• **Goal of the exercise**:
Copy the rows below word for word, starting with the line with "You are a computer-use agent. Image" and going on through the line with "pos(131,130)".
=====
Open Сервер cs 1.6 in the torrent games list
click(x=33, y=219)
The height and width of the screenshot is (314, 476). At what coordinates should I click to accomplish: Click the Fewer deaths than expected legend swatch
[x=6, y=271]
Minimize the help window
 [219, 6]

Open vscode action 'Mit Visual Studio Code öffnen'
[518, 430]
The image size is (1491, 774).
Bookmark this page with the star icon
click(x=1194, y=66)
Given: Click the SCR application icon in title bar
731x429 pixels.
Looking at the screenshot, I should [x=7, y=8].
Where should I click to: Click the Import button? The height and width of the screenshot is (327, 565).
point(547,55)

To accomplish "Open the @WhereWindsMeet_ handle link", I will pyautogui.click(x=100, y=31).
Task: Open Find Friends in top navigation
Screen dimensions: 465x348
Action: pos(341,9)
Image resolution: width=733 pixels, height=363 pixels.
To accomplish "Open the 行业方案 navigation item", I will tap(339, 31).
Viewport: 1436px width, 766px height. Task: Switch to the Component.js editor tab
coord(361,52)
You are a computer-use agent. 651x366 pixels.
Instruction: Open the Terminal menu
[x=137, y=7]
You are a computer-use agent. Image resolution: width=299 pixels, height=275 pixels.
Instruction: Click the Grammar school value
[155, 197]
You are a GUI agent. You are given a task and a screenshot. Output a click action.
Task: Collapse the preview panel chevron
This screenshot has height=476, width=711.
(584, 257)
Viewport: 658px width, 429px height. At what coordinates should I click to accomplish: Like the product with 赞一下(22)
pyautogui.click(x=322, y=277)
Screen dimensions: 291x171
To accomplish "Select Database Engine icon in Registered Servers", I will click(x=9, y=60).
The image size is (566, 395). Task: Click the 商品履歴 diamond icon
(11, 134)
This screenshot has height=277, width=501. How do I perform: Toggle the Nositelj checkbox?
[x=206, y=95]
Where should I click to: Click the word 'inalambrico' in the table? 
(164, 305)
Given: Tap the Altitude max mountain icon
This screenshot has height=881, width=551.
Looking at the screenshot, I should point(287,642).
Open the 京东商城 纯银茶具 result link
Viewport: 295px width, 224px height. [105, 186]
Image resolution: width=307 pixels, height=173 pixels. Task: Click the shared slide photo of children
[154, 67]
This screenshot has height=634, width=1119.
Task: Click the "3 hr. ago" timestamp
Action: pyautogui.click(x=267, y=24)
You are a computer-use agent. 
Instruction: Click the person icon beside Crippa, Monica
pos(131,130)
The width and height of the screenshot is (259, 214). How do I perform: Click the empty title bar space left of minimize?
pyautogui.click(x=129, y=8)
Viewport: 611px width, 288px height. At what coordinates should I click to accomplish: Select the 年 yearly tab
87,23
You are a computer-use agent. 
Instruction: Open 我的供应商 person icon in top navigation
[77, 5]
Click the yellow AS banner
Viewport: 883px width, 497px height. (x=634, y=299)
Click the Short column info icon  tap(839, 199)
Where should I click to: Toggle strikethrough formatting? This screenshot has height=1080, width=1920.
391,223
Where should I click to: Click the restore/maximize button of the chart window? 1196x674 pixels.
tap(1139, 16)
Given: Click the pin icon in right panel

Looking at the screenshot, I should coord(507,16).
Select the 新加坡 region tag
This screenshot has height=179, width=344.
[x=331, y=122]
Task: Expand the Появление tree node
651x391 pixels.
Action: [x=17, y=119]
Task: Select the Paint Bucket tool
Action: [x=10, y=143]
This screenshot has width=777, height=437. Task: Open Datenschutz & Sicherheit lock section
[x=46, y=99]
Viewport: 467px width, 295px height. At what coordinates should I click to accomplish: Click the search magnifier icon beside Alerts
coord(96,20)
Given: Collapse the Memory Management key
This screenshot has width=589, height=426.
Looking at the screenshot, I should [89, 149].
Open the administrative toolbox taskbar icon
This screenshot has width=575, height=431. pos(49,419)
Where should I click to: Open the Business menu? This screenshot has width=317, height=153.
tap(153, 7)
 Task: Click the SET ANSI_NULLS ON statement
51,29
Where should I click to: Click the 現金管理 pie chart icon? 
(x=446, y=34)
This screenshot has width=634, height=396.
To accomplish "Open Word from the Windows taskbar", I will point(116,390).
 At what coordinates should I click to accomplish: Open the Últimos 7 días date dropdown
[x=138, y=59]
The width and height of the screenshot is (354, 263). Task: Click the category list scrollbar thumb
=====
• **Exercise output**:
You are a computer-use agent. Image resolution: width=299 pixels, height=275 pixels.
Instruction: Click the Grammar school value
[155, 197]
You are a GUI agent. You are given a task and a screenshot. Output a click action.
Task: Collapse the preview panel chevron
This screenshot has height=476, width=711.
(584, 257)
Viewport: 658px width, 429px height. At what coordinates should I click to accomplish: Like the product with 赞一下(22)
pyautogui.click(x=322, y=277)
Screen dimensions: 291x171
To accomplish "Select Database Engine icon in Registered Servers", I will click(x=9, y=60).
The image size is (566, 395). Task: Click the 商品履歴 diamond icon
(11, 134)
This screenshot has height=277, width=501. How do I perform: Toggle the Nositelj checkbox?
[x=206, y=95]
Where should I click to: Click the word 'inalambrico' in the table? 
(164, 305)
Given: Tap the Altitude max mountain icon
This screenshot has height=881, width=551.
Looking at the screenshot, I should point(287,642).
Open the 京东商城 纯银茶具 result link
Viewport: 295px width, 224px height. [105, 186]
Image resolution: width=307 pixels, height=173 pixels. Task: Click the shared slide photo of children
[154, 67]
This screenshot has height=634, width=1119.
Task: Click the "3 hr. ago" timestamp
Action: pyautogui.click(x=267, y=24)
You are a computer-use agent. 
Instruction: Click the person icon beside Crippa, Monica
pos(131,130)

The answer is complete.